Cavitation of tumoral basement membrane as onset of cancer invasion and metastasis: physics of oncogenic homeorhesis via nonlinear mechano-metabolomics

Abstract

In opening this duology, we present a physicochemical model of the evolution of malignant tumors (carcinomas) into metastases. The continuum-theoretic model, congruent with recent experimental evidence, analyzes the plausibility of neoplasia-induced cavitation or tensile yielding of the tumoral basement membrane (BM) to activate cancer invasion and metastasis. Normal BMs are semicrystalline sheets, ca 0.1-30 mu m-thick, and ca 500-1000x stiffer than the epithelial cells they ensheath. A specialized form of extra-cellular matrix (ECM), BMs are, however, distinctly constituted of tri-continuous networks of collagen-IV, laminin, and aqueous interstitial fluid with connector proteins; e.g. nidogens and perlecans. At the outset, we posit by physical analogy and inductive reasoning that a malignant tumor grows in size until reaching a threshold determined by its mechanochemical state vis-a-vis its microenvironment. This threshold is equated to the cavitation of a pathologically-softened (e.g. proteolyzed) BM that encapsulates the growing neoplasm. We test this postulate by constructing a tumor spheroid prototype consisting of normal and cancer cells that grows radially via the influx of water and nutrients while being constrained by the BM and the adhesome, chiefly cadherins and integrins. Next, we formulate a coupled continuum model based on the mechanics of fluid-solid interactions, exergy-dependent mechano-damped Monod kinetics for cell proliferation and apoptosis and the cellular bioenergetics of glucose-lactate symbiotic metabolism incorporating empirical data alone as parameters. Exergy is the available energy as adenosine triphosphate (ATP) molecules.
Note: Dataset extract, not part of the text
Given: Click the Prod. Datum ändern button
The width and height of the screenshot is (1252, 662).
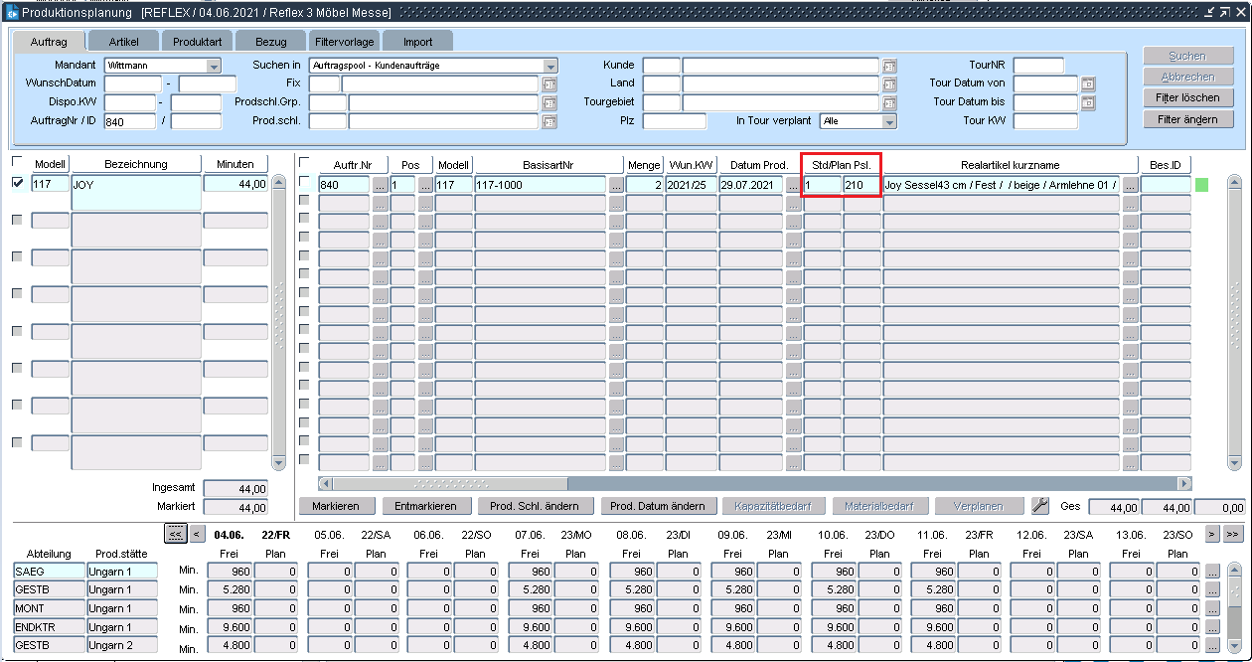Looking at the screenshot, I should 658,506.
This nonlinear 'mechano-metabolomics' model, where the tumor and the BM represent a mutually-interacting composite, is computationally solved via Comsol (R) equation-based modeling routines to simulate realistic tumor growth dynamics and the elasto-plastic deformation of the BM. Our computations indicate the plausibility of BM cavitation and suggest epithelial-to-mesenchymal transitions (EMT) and/or invadopoiesis as corollaries, ostensibly due to stress-localized ruptures of the adhesome and the mechano-chemotactic flow of detached tumor cell(s) through the widening 'nanovoid'.